Certainly, he says, every member of the family should have his or her own desk, and it should be respected as off limits by all other family members.

"In many space-deprived homes," says the designer, "the only square footage that clearly establishes territorial rights is the desk -- a piece of one's own, a private place, with locked drawers and all that if the owner wants it that way."

Such generosity when it comes to decorating with desks, and the fact that so many more people are working at home these days, has brought "the desk" into new significance and importance.Manufacturers are producing every size and style of desk today, from popular knee-hole types to tall secretaries, dainty lady's desks and austerely modern "writing tables."

Riverside Furniture Corporation, a Southern company that helped revive the old roll- top desk for modern usage, is even reproducing Nancy Reagan's favorite , a narrow, leggy, painted desk with a drop leaf that the company first made in 1966. It is being made again today because Mrs. Reagan, who has owned and loved it for a long time, moved it to the White House with her and intends to keep it in service wherever she lives.

Design Institute America is turning out new desks by the dozens, including desklike units that will house home computers in new wall systems.

Sligh Furniture Company, a large producer of desks, suggests placing a desk ( 1) in a niche created by surrounding built-in bookcases, (2) dead center in a room, or even in the open space where connecting rooms merge, provided traffic isn't blocked, (3) as the focus of a dramatic art or book wall, (4) on a dead-end wall that can be mirrored to give the illusion of enlarged space, (5) in a home office, guest room, or bedroom with filing cabinets doubling as night stands, (6) at right angles to a wall, at the end of a sofa, and (7) profiled in a window.

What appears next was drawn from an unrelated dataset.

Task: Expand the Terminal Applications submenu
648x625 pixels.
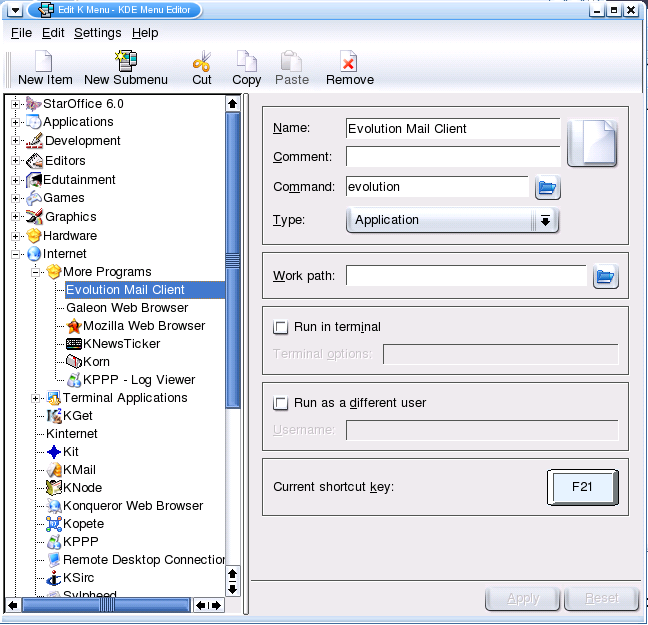Action: (36, 398)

Jan Pinkston, interior designer for the Flexalum division of Hunter Douglas, had to put her own home office in her bedroom, as part of a built-in around a window corner. By running the built-ins wall to wall, she made not only a desk, but nightstand and headboard as well, turning an awkward architectural feature to advantage.

Mrs. Pinston says she has three "musts" for any office at home. First, there must be a place for everything. There must be room for files, books, reference materials, typewriter, and whatever other equipment the owner requires. Ideally , she says, built-ins are the most efficient space users. For renters, or those who don't want a permanent installation, she recommends modular units, particularly the unfinished variety, as economical substitutes.

Secondly, this designer says, good lighting is essential. She prefers a combination of natural light and lamp light, and therefore tries to put such working areas near windows, and to use narrow slat blinds for options of light adjustment and the opening of views. She feels this type of working space is ideal, too, for children who needs desks for homework.